Planned expansion involving military, coast guard, militia, and other means. The dominance of military, coast guard, and militia forces in China’s expansion efforts in the South China Sea saw the vice mayor of the Sansha administration affirm in mid-January that the airport at Woody Island will see scheduled flights to newly constructed airports on other South China Sea islands “now mainly used by People’s Liberation Army units stationed there.” The official added that three ships will be built to further support the transport of supplies throughout the South China Sea, and piers will be built on all of China-occupied islands to accommodate the ships. He also said that an optical fiber cable network will be set up and all inhabited islands and reefs will be covered by Wi-Fi service by the end of 2016.
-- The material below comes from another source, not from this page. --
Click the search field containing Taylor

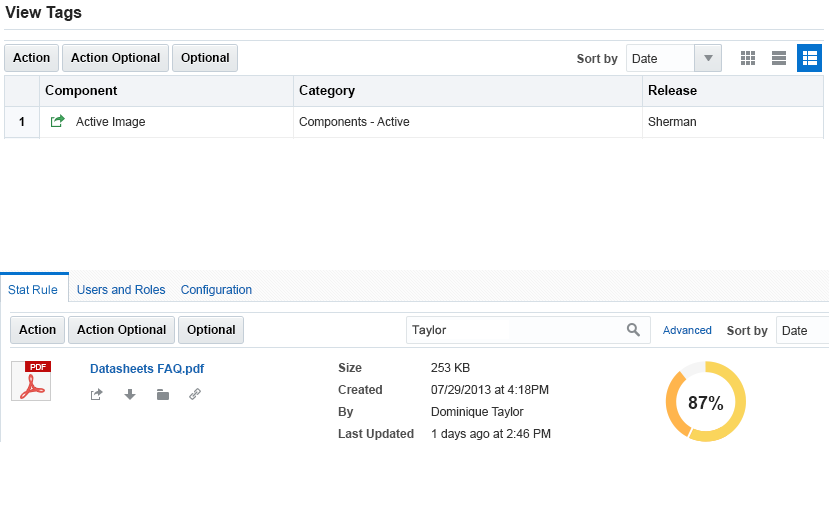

Underlining the military dimension of China’s activities, in late February, the first comments to the media by the commander of China’s newly created Southern Theater Command with responsibility for the South China Sea emphasized vigilance and strength in protecting Chinese sovereignty in the disputed area. The Chinese Ministry of Defense announced in mid-April – coincident with US Secretary of Defense Ashton Carter’s visit to the Philippines – that Vice Chairman of China’s Central Military Commission Fan Changlong carried out a recent inspection visiting unnamed islands in the South China Sea.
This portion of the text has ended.